Flame virus could delete files, as well as copy them

By Graeme Burton
22 Jun 2012 View Comments
A bonfire

The Flame virus, discovered in Iran in May, was able to completely wipe data from infected PCs, according to Symantec security researcher Vikram Thakur.

The company has found a component that enables operators to delete files from computers, disabling applications or removing sensitive files, Thakur told Reuters. "These guys have the capability to delete everything on the computer," he said. "This is not something that is theoretical."

Further reading

Prior to Thakur's revelation, it was believed that Flame was designed only to eavesdrop on computer activity by recording conversations and stealing data.

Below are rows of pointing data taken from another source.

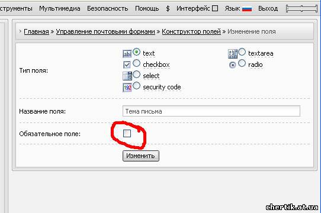Click the dollar sign menu icon
This screenshot has height=213, width=321.
168,9
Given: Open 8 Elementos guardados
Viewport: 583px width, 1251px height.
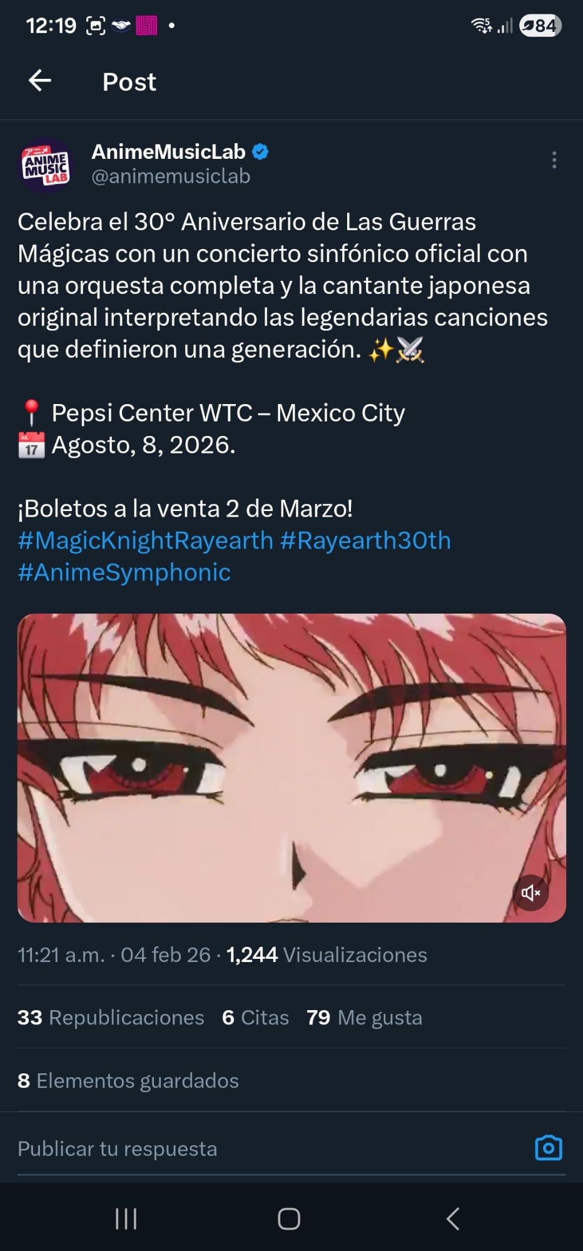Looking at the screenshot, I should coord(128,1081).
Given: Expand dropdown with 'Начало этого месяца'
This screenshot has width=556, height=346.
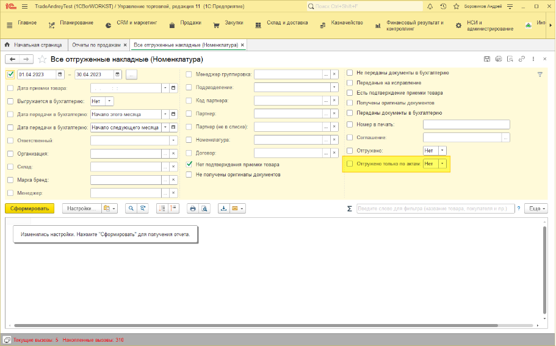Looking at the screenshot, I should [165, 114].
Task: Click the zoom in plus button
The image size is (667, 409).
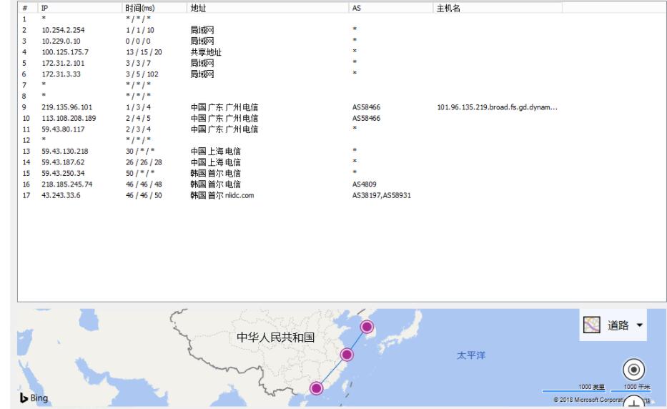Action: [633, 403]
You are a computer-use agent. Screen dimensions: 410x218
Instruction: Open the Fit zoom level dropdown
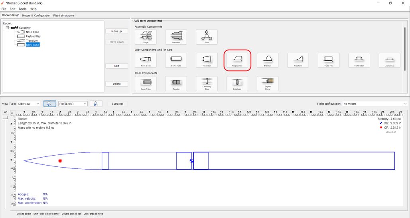click(x=73, y=104)
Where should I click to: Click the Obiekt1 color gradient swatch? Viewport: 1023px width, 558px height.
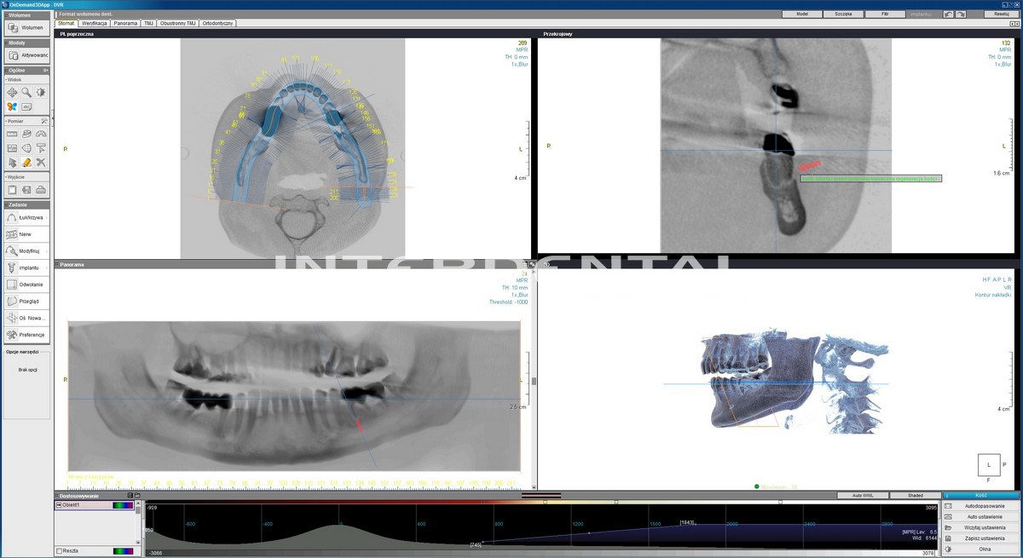124,505
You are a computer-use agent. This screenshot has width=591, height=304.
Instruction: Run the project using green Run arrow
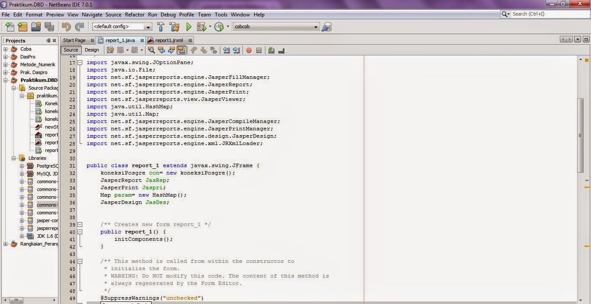(x=188, y=26)
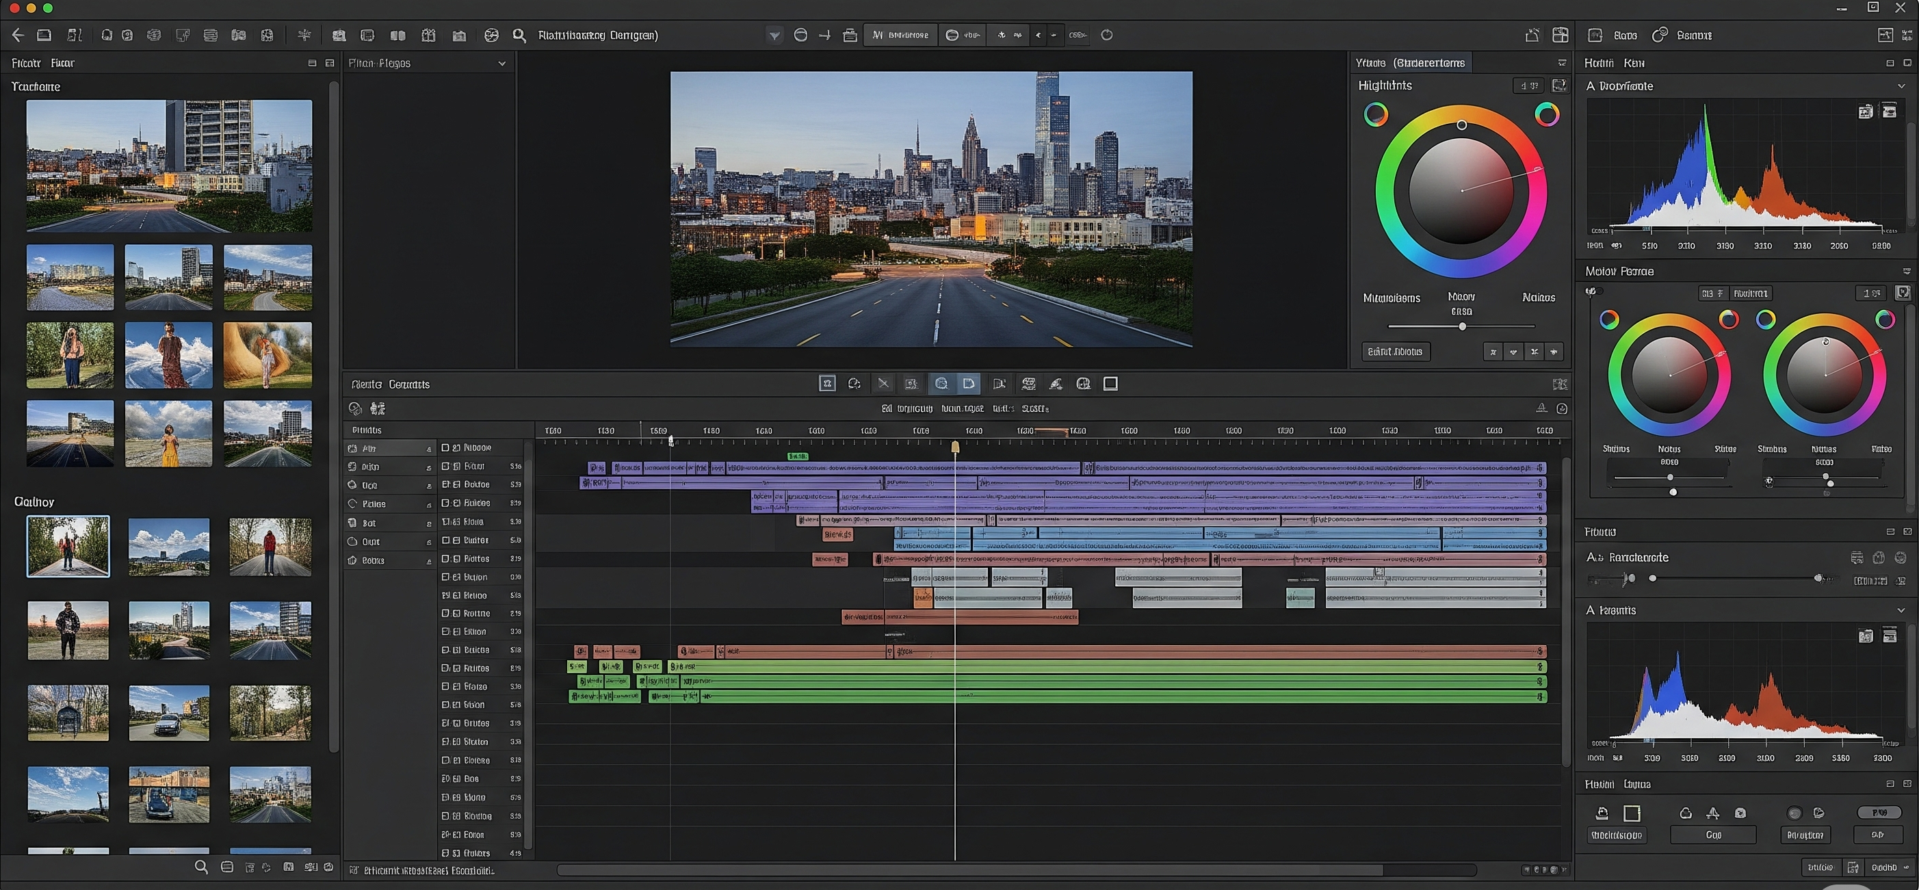Select the blade cut tool above timeline
The height and width of the screenshot is (890, 1919).
[x=883, y=384]
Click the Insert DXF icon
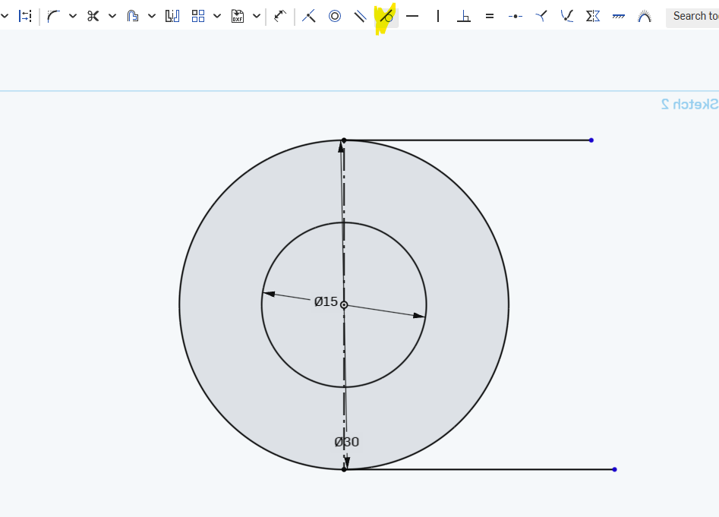 238,16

The Flame virus is beginning to yield its secrets as security researchers take it apart and investigate its properties. Earlier in the month, Eugene Kaspersky, CEO of anti-virus software supplier Kaspersky Labs, said that his company's researchers had found code in Flame that was nearly identical to that found in Stuxnet.

Recent press reports based on leaks from the US government have suggested that both Stuxnet and Flame were the work of intelligence agencies, which, in the mid-2000s, were authorised by President George W Bush to use cyber warfare to disrupt Iran's growing nuclear programme.

However, some specialists have speculated that the creators of both items of malware also needed to have access to Windows source code in order to be able to craft their attacks.

Flame was able to spread almost undetected as it took advantage of a known weakness in the Windows Update function to download and install itself on target computers without users' knowledge. That also helped put it under the radar of anti-virus and other security software.

Furthermore, the flaw in Windows Update that Flame exploited – a weakness in the MD5 cryptographic algorithm used to sign and authenticate certificates – is widely used across IT to sign servers, code and even for virtual private network (VPN) access.

Indeed, encryption and certificate management software and services supplier Venafi has claimed that MD5 is used in almost all major organisations. Venafi CEO Jeff Hudson has warned that it needs to be completely removed in order to neutralise the threat posed by hackers taking advantage of the flaw.

With Flame demonstrating how the flaws in MD5 can be exploited, hackers will already be crafting new attacks to take advantage of its weaknesses, Hudson has warned.